◆ Work instructions
Transcribe the entries below exactly.

◆ Supplied records
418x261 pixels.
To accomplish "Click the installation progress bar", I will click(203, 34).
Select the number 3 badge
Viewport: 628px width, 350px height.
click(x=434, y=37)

◆ Problem solution
418x261 pixels.
To accomplish "Click the installation progress bar", I will click(203, 34).
Select the number 3 badge
Viewport: 628px width, 350px height.
click(x=434, y=37)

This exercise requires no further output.